Cygnus X-1, the first confirmed black hole, emits powerful jets whose instantaneous power and speed have been measured in real time using a network of Earth-based radio telescopes, marking a major leap from long-term averages.

Astronomers used the wind from its supergiant companion and archival data to determine that roughly 10 percent of the energy released by matter falling into the black hole is channeled into the jets, aligning with long-standing theories.

The jets travel at about half the speed of light, with their energy output equivalent to the luminosity of around 10,000 suns, underscoring the jets as a dominant energy channel for the system.

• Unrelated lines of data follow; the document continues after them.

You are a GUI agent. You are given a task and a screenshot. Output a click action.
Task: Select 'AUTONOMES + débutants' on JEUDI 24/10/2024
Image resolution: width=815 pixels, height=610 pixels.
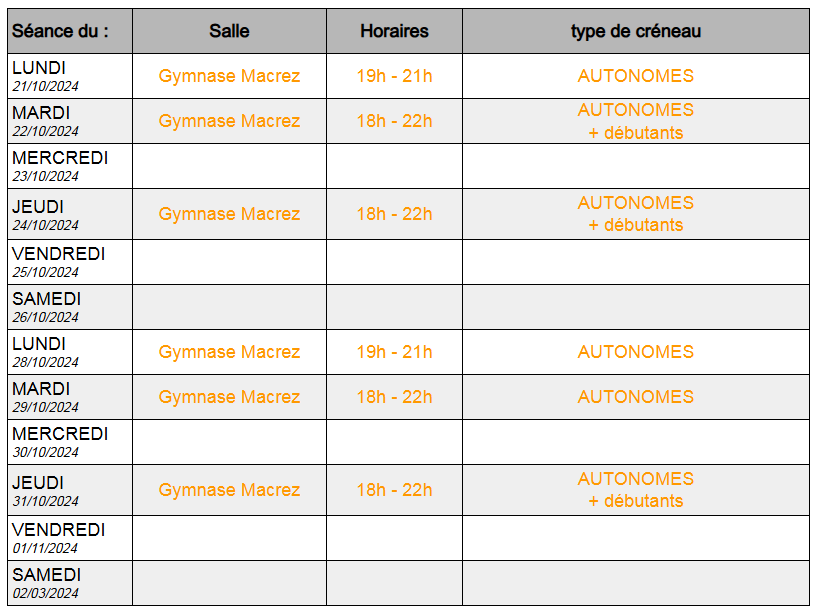pyautogui.click(x=636, y=214)
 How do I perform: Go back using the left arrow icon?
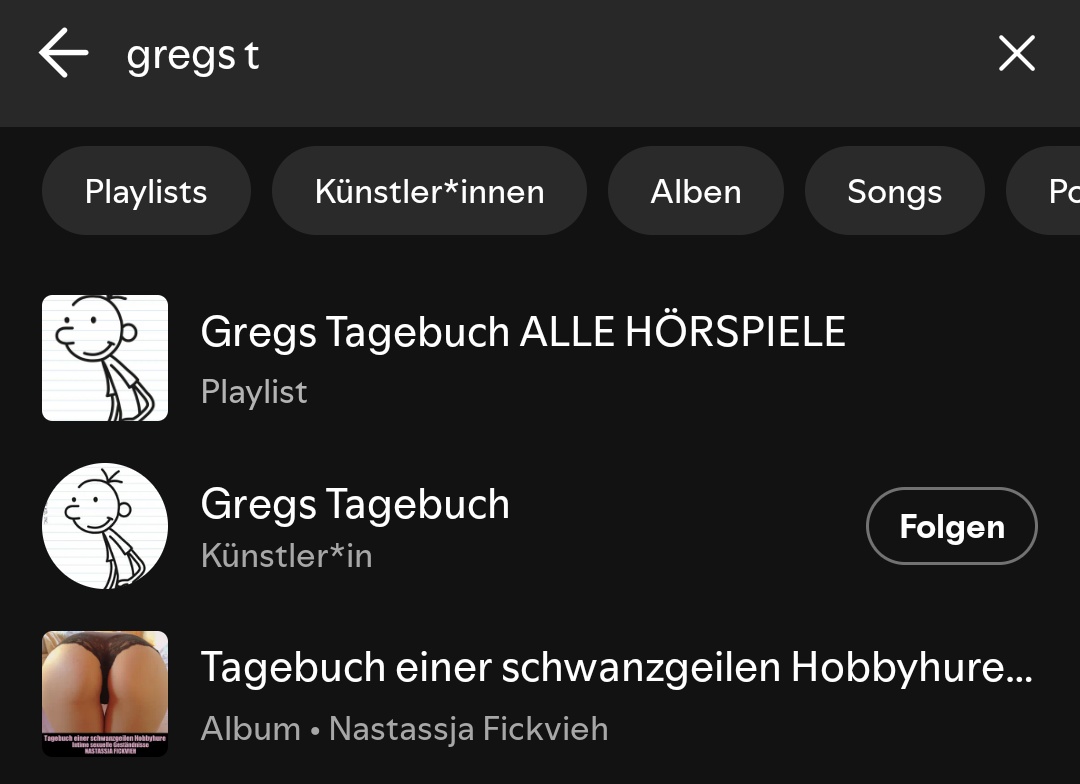[64, 54]
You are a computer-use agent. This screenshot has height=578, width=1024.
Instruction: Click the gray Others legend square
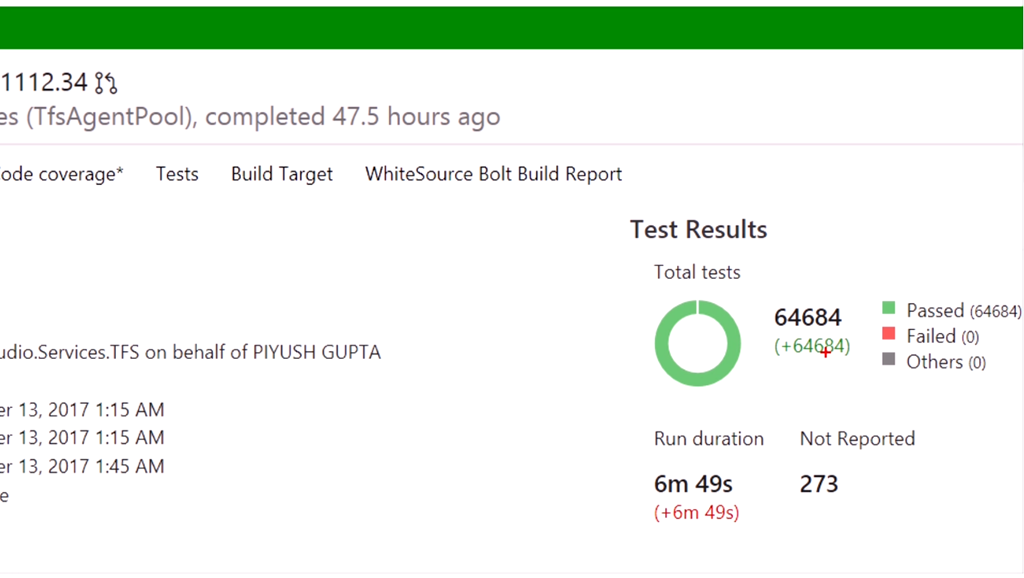click(889, 360)
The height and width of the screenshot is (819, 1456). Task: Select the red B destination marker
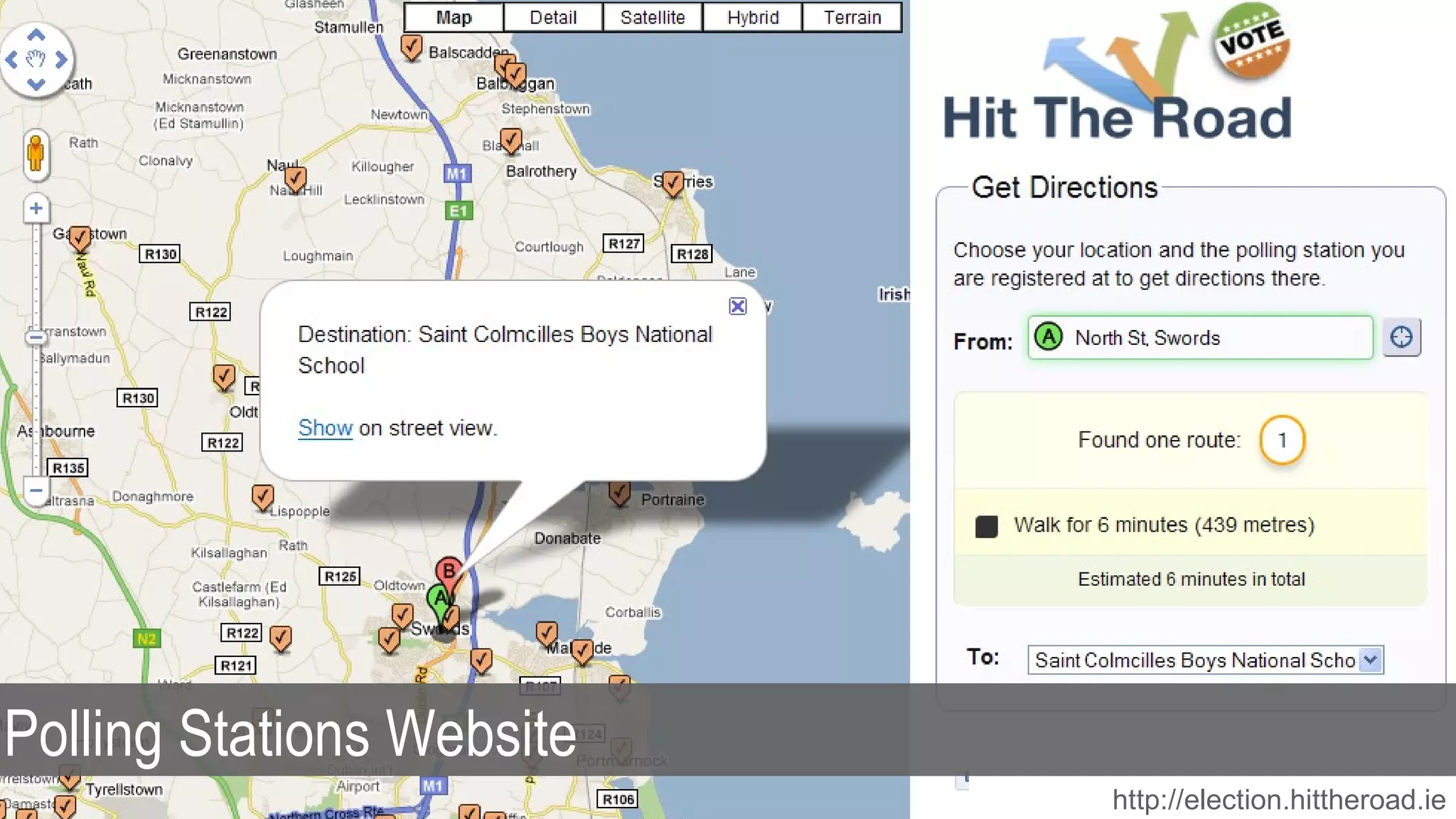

This real-time measurement provides an empirical anchor for accretion physics and jet energetics, facilitating calibration of simulations across black holes of different masses.

The analysis accounts for the deflection of jets by the stellar wind from the companion, enabling precise determination of jet strength in the moment.

The findings establish a practical benchmark for black hole feedback applicable to larger supermassive black holes and set the stage for interpreting jets in distant galaxies.

Published in Nature Astronomy, the study has implications for galaxy evolution and will support future observations with next-generation radio facilities like the Square Kilometre Array.

The research offers a calibration method for simulations and aims to map how black holes drive shocks, turbulence, and structural changes in the universe.

The jet power and speed were inferred from the interaction with the companion star's wind, which bent the jets and provided measurable cues.

Observations indicate the jet energy corresponds to roughly 10,000 solar luminosities and the jets reach speeds near 355 million miles per hour (about 150,000 km/s).

The work was led by Curtin University’s CIRA and the Curtin node of ICRAR, with collaborators from Oxford and several universities, reflecting a wide international collaboration.

Looking ahead, the study's methods and results could guide observations with the SKA and similar facilities, enhancing understanding of jet physics across the cosmos.